→ Goal of the exercise: Please retype the section of the Bedrock notebook text starting at "Hello! I’m here" and ending at "and commonsense reasoning.".

===== Text passage

Let us define a custom function to run inference with Bedrock-hosted models. The code below leverages LangChain’s Bedrock integration and allows to use Bedrock-hosted models.
Next, use Bedrock for inference to test everything works as expected.
In this notebook we will use Amazon Nova Micro model, one of the models from the Amazon Nova Family. A model that offers a good balance of quality, speed, and cost. The model offers enhanced text generation capabilities, making it well-suited to language tasks with a greater degree of complexity.
# Example model prompting Nova
MODEL = "amazon.nova-micro-v1:0"
TEMP = 0.0
Markdown(generate_outputs("Hi, how are you?", MODEL, TEMP, max_tokens=128)[0])
Hello! I’m here and ready to assist you with any questions or information you need. How can I help you today?
3. Self-consistency#
Self-consistency was proposed in Self-Consistency Improves Chain of Thought Reasoning in Language Models, by Wang et al. (2022). The paper introduces a new decoding strategy to replace the naive greedy decoding used in chain-of-thought prompting. The idea is to generate multiple, diverse reasoning paths through few-shot CoT, and use those completions to verify the consistency of the model’s responses. This helps boost the performance of CoT prompting on tasks involving arithmetic and commonsense reasoning.
Below you will see an example of a Bedrock-hosted LLM improving its performance in an arithmetic task by using the self-consistency prompting technique.

3.1 Decoding strategies for text generation#
Decoder-only, as well as encoder-decoder generative models, like Amazon Nova, generate text one token at a time, which is predicted based on the previous context. At each step, the model outputs a probability distribution, representing the likelihood of each token appearing next, given the prompt so far. Decoding is the process of turning the probability distributions generated by the model into actual text.
Greedy decoding is a deterministic decoding method that selects the token with the highest probability at each step. It is “greedy” in always choosing the individually most likely token. While simple and fast, this greediness involves the risk of getting stuck in repetitive loops, as the wider probability space is ignored. Greedy decoding can produce less creative results than sampling-based stochastic decoding methods that better capture the diversity of possible outputs.

==========
===== Information shown

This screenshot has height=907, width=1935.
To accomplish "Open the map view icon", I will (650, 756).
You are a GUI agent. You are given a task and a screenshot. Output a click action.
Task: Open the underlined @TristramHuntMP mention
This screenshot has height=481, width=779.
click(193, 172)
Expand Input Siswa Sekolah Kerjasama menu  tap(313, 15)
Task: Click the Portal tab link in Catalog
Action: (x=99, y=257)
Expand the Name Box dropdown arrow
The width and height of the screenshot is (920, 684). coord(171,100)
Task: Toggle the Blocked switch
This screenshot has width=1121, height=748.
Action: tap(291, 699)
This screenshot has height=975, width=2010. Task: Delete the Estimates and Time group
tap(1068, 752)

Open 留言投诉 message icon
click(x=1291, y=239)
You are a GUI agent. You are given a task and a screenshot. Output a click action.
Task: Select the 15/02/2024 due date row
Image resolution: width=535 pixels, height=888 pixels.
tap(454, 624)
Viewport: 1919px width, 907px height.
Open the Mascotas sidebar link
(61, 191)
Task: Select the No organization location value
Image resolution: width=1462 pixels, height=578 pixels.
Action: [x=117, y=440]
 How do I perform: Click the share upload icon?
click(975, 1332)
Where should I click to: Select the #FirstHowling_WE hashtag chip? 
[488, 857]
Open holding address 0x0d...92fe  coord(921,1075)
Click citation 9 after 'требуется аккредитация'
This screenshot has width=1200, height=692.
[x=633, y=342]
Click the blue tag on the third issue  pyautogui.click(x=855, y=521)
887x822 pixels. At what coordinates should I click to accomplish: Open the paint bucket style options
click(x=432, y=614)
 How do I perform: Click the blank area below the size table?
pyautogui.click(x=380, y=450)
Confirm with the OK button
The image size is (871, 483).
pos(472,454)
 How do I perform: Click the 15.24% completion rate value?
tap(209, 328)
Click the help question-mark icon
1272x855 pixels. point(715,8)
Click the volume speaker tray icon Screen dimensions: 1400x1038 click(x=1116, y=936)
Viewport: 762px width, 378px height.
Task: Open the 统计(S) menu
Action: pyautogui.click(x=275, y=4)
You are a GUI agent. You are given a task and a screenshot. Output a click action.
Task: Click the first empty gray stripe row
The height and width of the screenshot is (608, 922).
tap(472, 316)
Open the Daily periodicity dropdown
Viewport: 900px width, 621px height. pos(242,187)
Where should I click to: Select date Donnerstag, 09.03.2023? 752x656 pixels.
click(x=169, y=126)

==========

→ Task answer:
Hello! I’m here and ready to assist you with any questions or information you need. How can I help you today?
3. Self-consistency#
Self-consistency was proposed in Self-Consistency Improves Chain of Thought Reasoning in Language Models, by Wang et al. (2022). The paper introduces a new decoding strategy to replace the naive greedy decoding used in chain-of-thought prompting. The idea is to generate multiple, diverse reasoning paths through few-shot CoT, and use those completions to verify the consistency of the model’s responses. This helps boost the performance of CoT prompting on tasks involving arithmetic and commonsense reasoning.